(SUPPLIED DATA begins)

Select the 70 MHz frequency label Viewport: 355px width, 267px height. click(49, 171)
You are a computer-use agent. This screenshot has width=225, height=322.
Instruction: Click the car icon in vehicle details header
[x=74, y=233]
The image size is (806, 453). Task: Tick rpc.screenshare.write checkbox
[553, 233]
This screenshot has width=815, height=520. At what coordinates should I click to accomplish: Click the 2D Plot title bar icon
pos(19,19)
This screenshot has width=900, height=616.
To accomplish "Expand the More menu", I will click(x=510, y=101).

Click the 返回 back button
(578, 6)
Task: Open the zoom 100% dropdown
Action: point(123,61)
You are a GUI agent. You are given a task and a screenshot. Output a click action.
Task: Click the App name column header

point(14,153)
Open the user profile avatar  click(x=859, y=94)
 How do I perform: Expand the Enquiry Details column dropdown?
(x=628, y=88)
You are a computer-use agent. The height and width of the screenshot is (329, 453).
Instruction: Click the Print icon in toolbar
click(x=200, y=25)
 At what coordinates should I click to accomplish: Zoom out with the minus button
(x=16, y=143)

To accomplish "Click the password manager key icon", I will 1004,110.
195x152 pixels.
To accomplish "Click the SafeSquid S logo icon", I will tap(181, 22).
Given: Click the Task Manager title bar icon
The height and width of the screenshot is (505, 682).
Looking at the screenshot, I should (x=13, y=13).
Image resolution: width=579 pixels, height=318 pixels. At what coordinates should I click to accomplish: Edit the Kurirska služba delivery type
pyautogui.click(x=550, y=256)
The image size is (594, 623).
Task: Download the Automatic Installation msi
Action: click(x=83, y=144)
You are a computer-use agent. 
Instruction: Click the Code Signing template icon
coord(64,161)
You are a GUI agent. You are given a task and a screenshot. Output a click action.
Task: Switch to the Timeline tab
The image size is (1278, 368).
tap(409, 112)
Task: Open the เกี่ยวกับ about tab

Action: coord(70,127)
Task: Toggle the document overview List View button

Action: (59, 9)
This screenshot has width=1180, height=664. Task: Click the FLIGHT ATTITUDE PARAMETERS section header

(SUPPLIED DATA ends)

- THE PROBLEM:
Word for word, write out all the lines shown above.

- ANSWER SECTION:
Select the 70 MHz frequency label Viewport: 355px width, 267px height. click(49, 171)
You are a computer-use agent. This screenshot has width=225, height=322.
Instruction: Click the car icon in vehicle details header
[x=74, y=233]
The image size is (806, 453). Task: Tick rpc.screenshare.write checkbox
[553, 233]
This screenshot has width=815, height=520. At what coordinates should I click to accomplish: Click the 2D Plot title bar icon
pos(19,19)
This screenshot has width=900, height=616.
To accomplish "Expand the More menu", I will click(x=510, y=101).

Click the 返回 back button
(578, 6)
Task: Open the zoom 100% dropdown
Action: point(123,61)
You are a GUI agent. You are given a task and a screenshot. Output a click action.
Task: Click the App name column header

point(14,153)
Open the user profile avatar  click(x=859, y=94)
 How do I perform: Expand the Enquiry Details column dropdown?
(x=628, y=88)
You are a computer-use agent. The height and width of the screenshot is (329, 453).
Instruction: Click the Print icon in toolbar
click(x=200, y=25)
 At what coordinates should I click to accomplish: Zoom out with the minus button
(x=16, y=143)

To accomplish "Click the password manager key icon", I will 1004,110.
195x152 pixels.
To accomplish "Click the SafeSquid S logo icon", I will tap(181, 22).
Given: Click the Task Manager title bar icon
The height and width of the screenshot is (505, 682).
Looking at the screenshot, I should (x=13, y=13).
Image resolution: width=579 pixels, height=318 pixels. At what coordinates should I click to accomplish: Edit the Kurirska služba delivery type
pyautogui.click(x=550, y=256)
The image size is (594, 623).
Task: Download the Automatic Installation msi
Action: click(x=83, y=144)
You are a computer-use agent. 
Instruction: Click the Code Signing template icon
coord(64,161)
You are a GUI agent. You are given a task and a screenshot. Output a click action.
Task: Switch to the Timeline tab
The image size is (1278, 368).
tap(409, 112)
Task: Open the เกี่ยวกับ about tab

Action: coord(70,127)
Task: Toggle the document overview List View button

Action: (59, 9)
This screenshot has width=1180, height=664. Task: Click the FLIGHT ATTITUDE PARAMETERS section header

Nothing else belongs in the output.